_PAGE EXTRACT_

═══

A friend once asked me why I loved history. I replied that there was always something to learn and that the history we learn in school is a fraction of the information that can be found regarding humanity’s evolution. When I saw the title of this book, I paused instantly and decided to investigate further. A brief synopsis on Amazon told me what I needed to know: there was an important story within that I did not previously know. My intuition was correct, and I felt a sense of shame at not knowing who the late Raye Montague (1935-2018) was and what she accomplished during her time working for the U.S. Government. This book by Paige Owens and Montague’s son David, sets the record straight and ensures that her story will never be lost to history.

═══

_INFORMATION PROVIDED_
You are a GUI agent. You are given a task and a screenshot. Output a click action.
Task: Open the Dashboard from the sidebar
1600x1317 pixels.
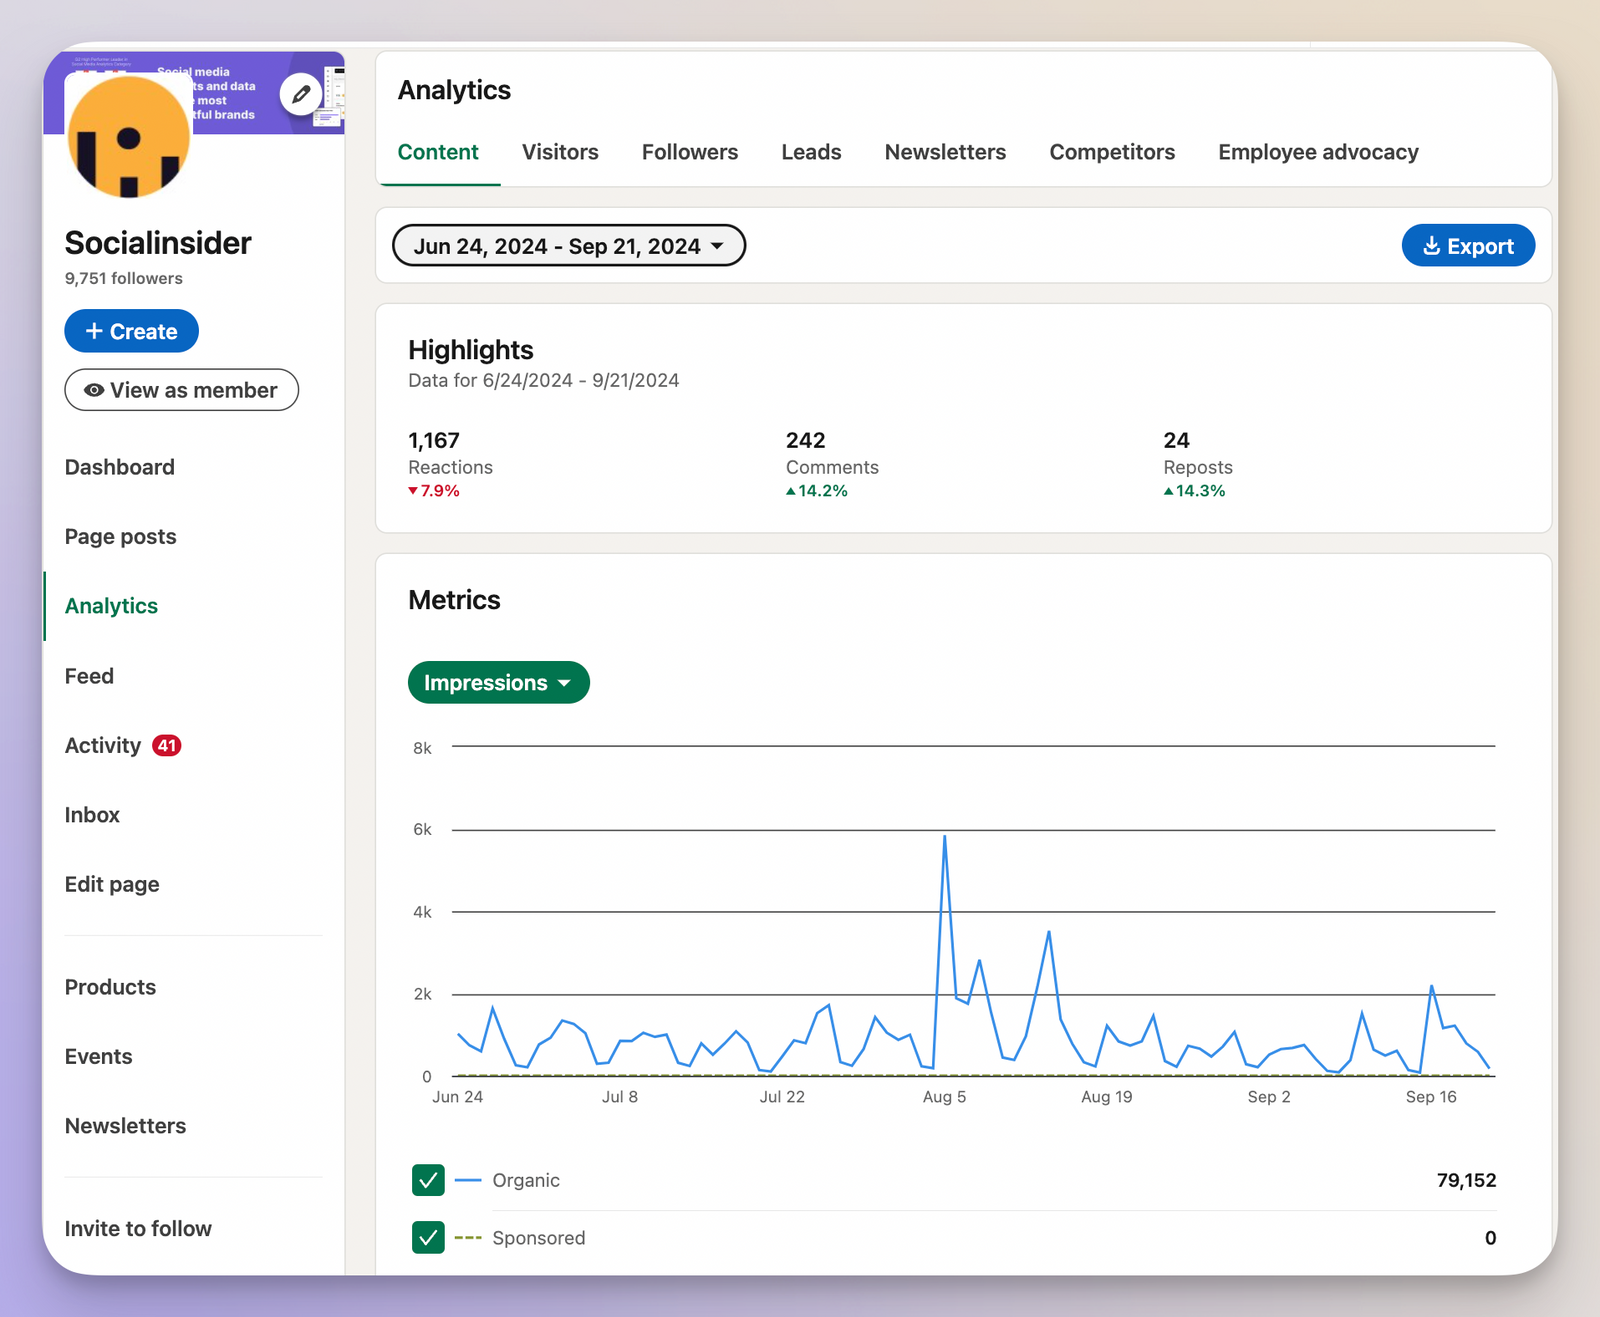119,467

═══

_PROBLEM REQUIREMENTS_
List every person the book review names.

_OUTPUT OF THE TASK_
Raye Montague
Paige Owens
David (Montague's son)